Function 1 does it with a straight forward nested for loop.
IE
for i = x; i < y; i++
for j = x; j < y; j++
Function 2 does it with one for loop executed after the next.
IE
for i = x; i < y; i++
for i = x; i < y; i++
Is Function 2 considered faster since we are just adding two O(n) functions together? as opposed to Function 1 which is the product of two O(n) functions.
while it will always be O(N) (N being rows * cols, or the N^2 above for square, however you want to think about it, but to me there are N items).
There are some small things that can make a big difference for very large matrices.
-- is it dynamic? A 2-d pointer construct is not a solid block of memory (that is, vector<vector<thing>> or thing** ). This usually causes page faults which causes slowness.
If it is really a 1d object, or a dimensioned 2d (int x[3][5] style) it is a single block. This is faster for 2 reasons:
1) you only need a single loop variable, so you don't have the double jumps and double loop variable handling and double comparison of nested loops. This is a small cost, but it adds up.

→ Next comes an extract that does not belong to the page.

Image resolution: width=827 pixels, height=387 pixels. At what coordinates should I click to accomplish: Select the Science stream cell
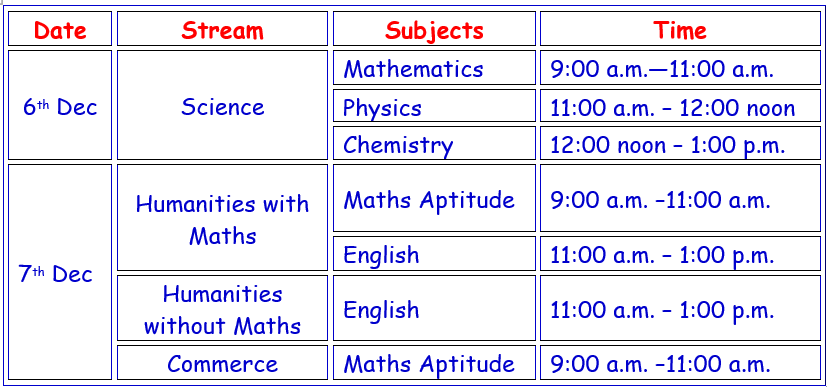222,105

2) you avoid the page faults as much as possible by just iterating one block, or multiple sequential blocks. Page faults are a big cost.
even when accessing a solid block, you still want to access across rows, that is access this in 1234 order:
123
456
789
and avoid accessing it in 147, 258,369 format. This also causes page faults, even if its a solid block, if the # of columns is very high.
you can see this in action. If you try to multiply 2 large matrices with the brute force N^3 algorithm, then do it again in a version that transposes first, then goes across the rows in both matrix, it will go notably faster in spite of the time spent copying to transposed memory.
At some point (going to smaller and smaller matrices) it will eventually take more time to transpose than to just do the work, and that point will vary from machine to machine.
If that isnt enough to take in, you can also multi thread it, doing 1 block (several rows each maybe?) on each cpu. How you divide the memory up there matters too!